**Tareas**
(1) Cambia "depravada" por "corrompida" en el tramo del texto sobre la ley del Espíritu de vida que va desde "Tan terrible es" hasta "en Cristo Jesús.", y escribe ese tramo completo con el cambio.
(2) Prosigue el texto sobre la ley del Espíritu de vida a partir de su última oración.

**Texto fuente**

◇ ◇ ◇ ◇ ◇ ◇ ◇

Como hemos visto en el capítulo 5, tenemos una vida justificada. En este capítulo encontramos que tenemos poder—la ley del Espíritu de vida. En otros lugares aprendemos que la vida que ahora tenemos es eterna. El Espíritu es eterno; de modo que el poder que tenemos es eterno. Hemos visto que la carne, o el pecado, sigue en nosotros, pero aquí tenemos liberación de su poder. Hemos sido liberados de la ley del pecado y de la muerte, liberados por un poder infinito y eterno—la ley del Espíritu de vida. No se trata de que esto me vaya a liberar, sino de que ya me ha liberado.
Tan terrible es nuestra vieja naturaleza depravada, pecaminosa, que, aunque hayamos nacido de Dios, nos deleitamos en la ley de Dios y anhelamos guardarla; sin embargo la ley del pecado en mis miembros me llevaba a la cautividad. ¿No ha sido esto así? Pero ahora somos liberados de su poder gracias a un poder mayor—la ley del Espíritu de vida en Cristo Jesús.
Este versículo resume la totalidad del capítulo 6. Es el principio de considerarnos muertos al pecado y vivos para Dios en Jesucristo, aplicado por el poder del Espíritu. ¡Oh, por una fe más simple en la Palabra de Dios, sí, y también en el Espíritu Santo que habita en nosotros!
Muchos jóvenes lectores pueden tener esta dificultad al pasar por la experiencia de la absoluta maldad de la carne, como se describe en el capítulo 7. Puede que digan: Veo que mis pecados me han sido perdonados, pero he descubierto desde entonces que la vieja naturaleza es tan totalmente mala que no he encontrado poder para guardar la ley de Dios, por mucho que haya deseado hacerlo. He descubierto, para mi sorpresa, una naturaleza mala, una ley de pecado, que me ha mantenido en cautividad. La ley que anhelaba guardar sólo podía maldecirme, porque mi misma naturaleza—el pecado en la carne—sólo hacía aquello que yo aborrecía y condenaba. ¿Cómo puedes decirme, entonces, que no hay ninguna condenación? Examinaremos el siguiente pasaje para una respuesta.

◇ ◇ ◇ ◇ ◇ ◇ ◇

Filas de datos de señalamiento
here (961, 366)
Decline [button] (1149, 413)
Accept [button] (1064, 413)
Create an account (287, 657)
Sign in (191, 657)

◇ ◇ ◇ ◇ ◇ ◇ ◇

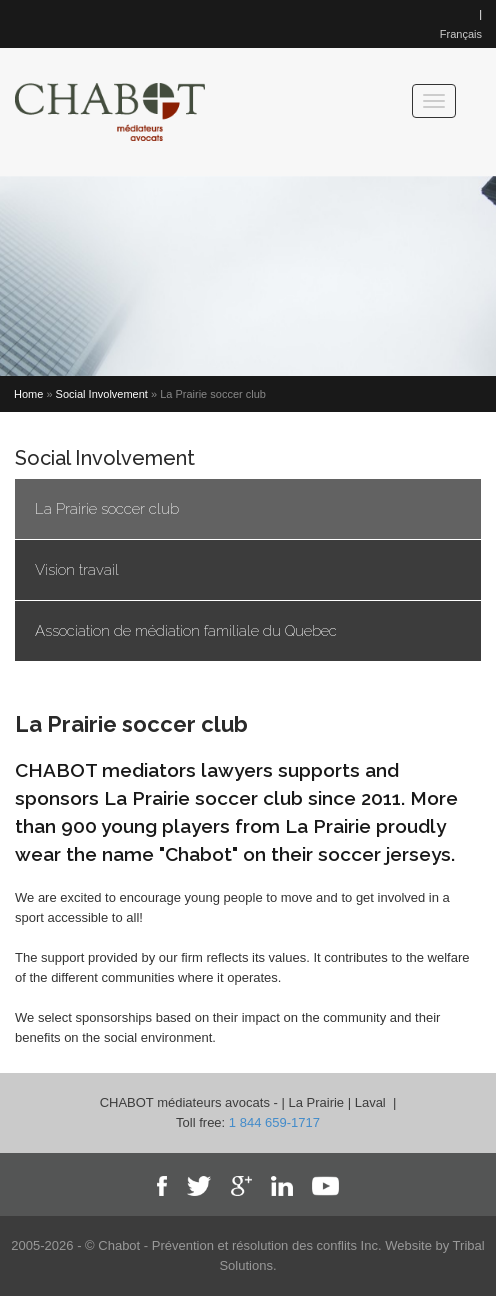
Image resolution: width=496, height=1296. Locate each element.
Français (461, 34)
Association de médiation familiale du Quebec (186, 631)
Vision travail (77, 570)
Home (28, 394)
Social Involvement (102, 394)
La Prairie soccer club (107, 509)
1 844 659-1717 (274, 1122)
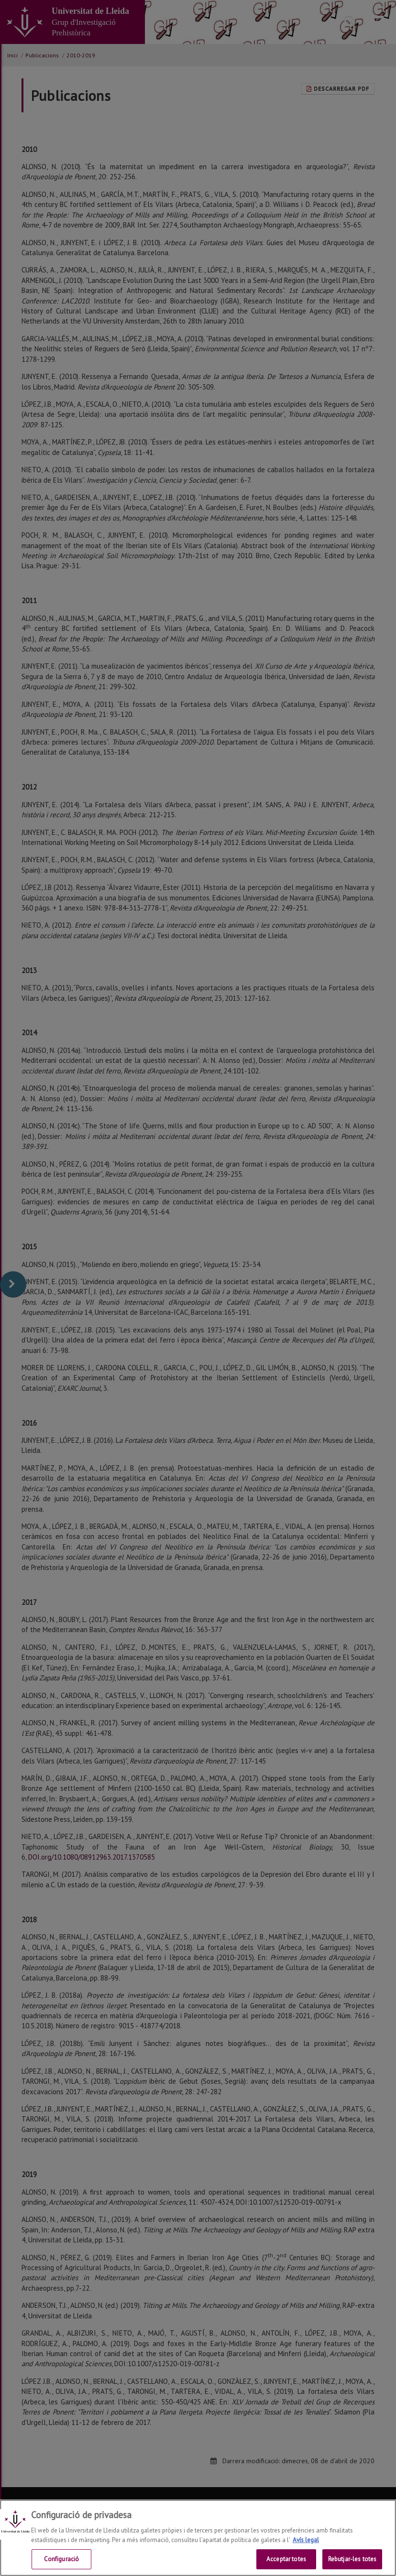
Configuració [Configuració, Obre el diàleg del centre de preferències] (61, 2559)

◇ ◇ ◇ ◇ ◇ ◇ ◇

**Respuestas escritas**
(1)
Tan terrible es nuestra vieja naturaleza corrompida, pecaminosa, que, aunque hayamos nacido de Dios, nos deleitamos en la ley de Dios y anhelamos guardarla; sin embargo la ley del pecado en mis miembros me llevaba a la cautividad. ¿No ha sido esto así? Pero ahora somos liberados de su poder gracias a un poder mayor—la ley del Espíritu de vida en Cristo Jesús.

(2)
Versículos 3-4. «Porque lo que era imposible para la ley, por cuanto era débil por la carne, Dios, enviando a su Hijo en semejanza de carne de pecado y a causa del pecado, condenó al pecado en la carne; para que la justicia de la ley se cumpliese en nosotros, que no andamos conforme a la carne, sino conforme al Espíritu.» Aquí tenemos lo que la ley no podía hacer, y lo que Dios ha hecho en cambio. La ley no podía liberar de la culpa ni del poder del pecado. Era impotente tanto para liberar como para ayudar al hombre en la carne, porque la carne era pecado, y si actuaba bajo la ley, sólo podía transgredir, incluso en quien estuviese vivificado y anhelando liberación.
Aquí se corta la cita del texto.